From below her, in the nursery, she could hear Alice begin to cry, and then the creaking footsteps of Nanny Cooper crossing the room to pick her up, or retrieve her ball, or whatever it was that she needed.

The baby Alice was only two years old, the last-born of the Hirsh children. The next-youngest, Tabitha, had been born in 1910, when the twins were already nine and Nathaniel had long given up hope of his chamber orchestra. After the twins Eleanor had suffered two miscarriages, and had been sure that there was no hope of another child. But then Tabitha had come, a big, contented baby who lay in her crib and smiled at the world, and two years later Alice arrived. Alice never seemed to sleep or to rest and she had a shrill, frequent cry, but she was also endlessly inquisitive and resourceful in comparison with her placid sister. Nathaniel loved all his children, but he knew that Alice was almost certainly the last baby and she was his adored favourite. It was Alice he looked for first, after Eleanor, when he came into the house, and he had infinite patience with her. In return Alice would do anything Nathaniel wanted her to, even go to sleep, whilst refusing the overtures of everyone else in the family.

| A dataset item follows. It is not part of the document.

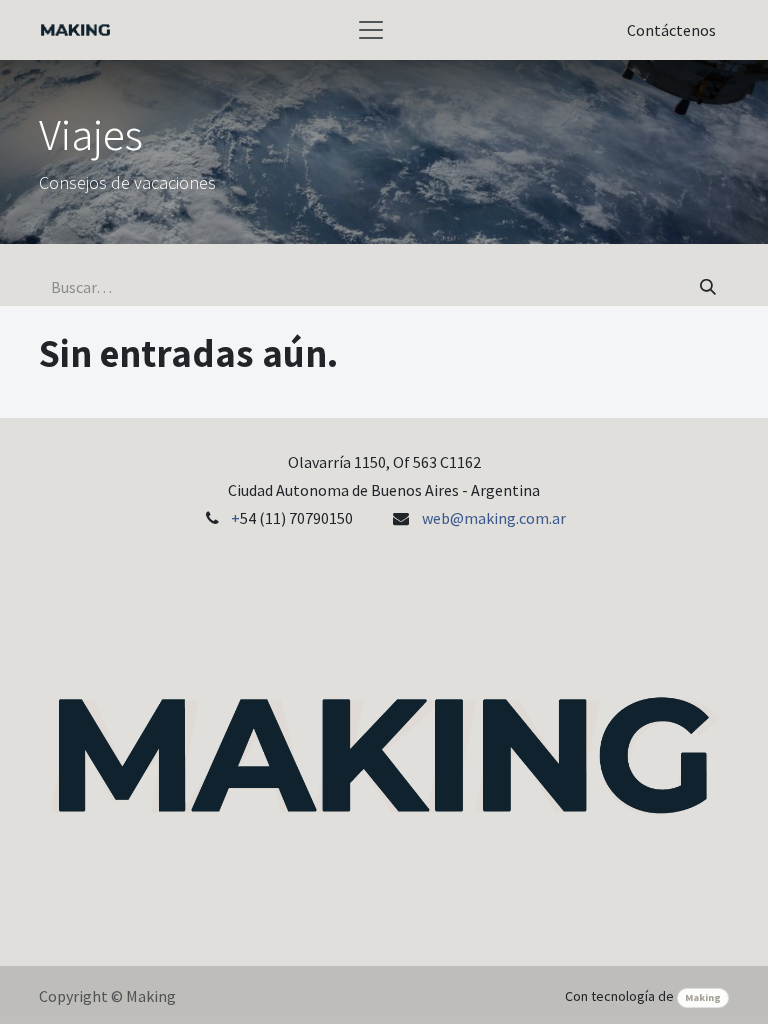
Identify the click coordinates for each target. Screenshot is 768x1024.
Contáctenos (671, 30)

There were two younger children in the Stretton family too, Thomas and Phoebe, born four and seven years after the arrival of Grace. But all the younger children, cousins and siblings from Thomas right down to Alice, were always impatiently dismissed by the older ones as the Babies. For Jake and Julius and Clio and Grace only reckoned with themselves, or with Hugo as an occasional extra.

Downstairs, Alice’s screaming stopped abruptly. Nanny must have done something to pacify her. Clio strained to discern the other more distant noises. A door opened somewhere, and Clio thought she could just catch the
click click
of her mother’s heels across the coloured tiles of the hall. She would be walking quickly from her drawing room to Nathaniel’s study, perhaps with an armful of flowers from the garden, or the post to put on the corner of her husband’s desk. Clio smiled. At the heart of the house there was an absence of noise, the silence of Nathaniel working. He would be sitting at his desk or in the decaying armchair beside it, his beard sunk on his chest and his reading spectacles pinching the bridge of his nose. When he took the spectacles off he would massage the reddened place where they had rested.

The other noises were the ordinary sounds of the house in the Woodstock Road. The wood panelling and the floorboards creaked and protested under so many feet. The metallic rattle might be one of the two housemaids carrying an enamel jug of hot water to the nursery. The muffled thumping could be Jake descending the stairs, or Tabby banging her wooden blocks, or Mr Curler the handyman performing some repair job in the back scullery. And all these domestic sounds were wrapped in the outside whisper of the breeze in the garden trees. They made Clio feel comfortable; she had been hearing them all her life.